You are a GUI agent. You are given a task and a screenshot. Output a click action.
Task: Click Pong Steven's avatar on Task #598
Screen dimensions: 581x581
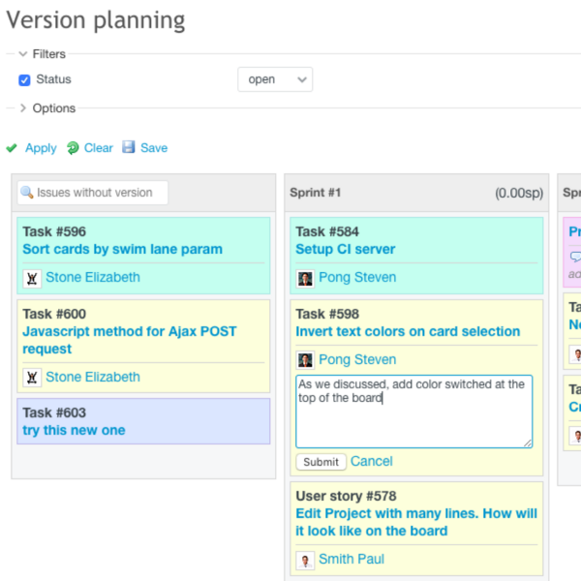coord(305,360)
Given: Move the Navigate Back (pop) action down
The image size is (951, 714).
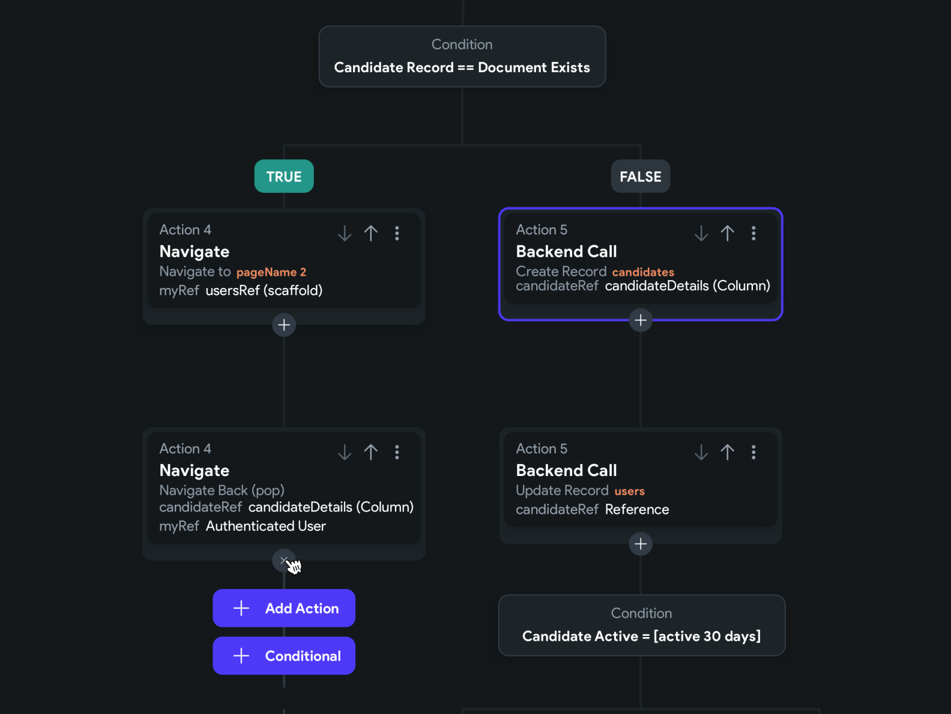Looking at the screenshot, I should tap(345, 452).
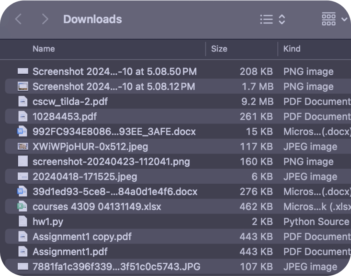
Task: Select screenshot-20240423-112041.png file
Action: 111,162
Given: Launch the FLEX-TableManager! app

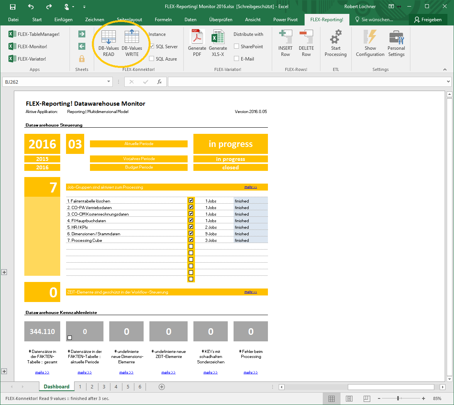Looking at the screenshot, I should pos(34,34).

== WHAT TO PRODUCE ==
Each line of the listing above should be retyped exactly, with no pictures.

== RESPONSE TO THE TASK ==
You are a GUI agent. You are given a task and a screenshot. Output a click action.
Task: Click Pong Steven's avatar on Task #598
Screen dimensions: 581x581
coord(305,360)
Given: Move the Navigate Back (pop) action down
The image size is (951, 714).
Looking at the screenshot, I should tap(345, 452).
Task: Select screenshot-20240423-112041.png file
Action: 111,162
Given: Launch the FLEX-TableManager! app

Looking at the screenshot, I should pos(34,34).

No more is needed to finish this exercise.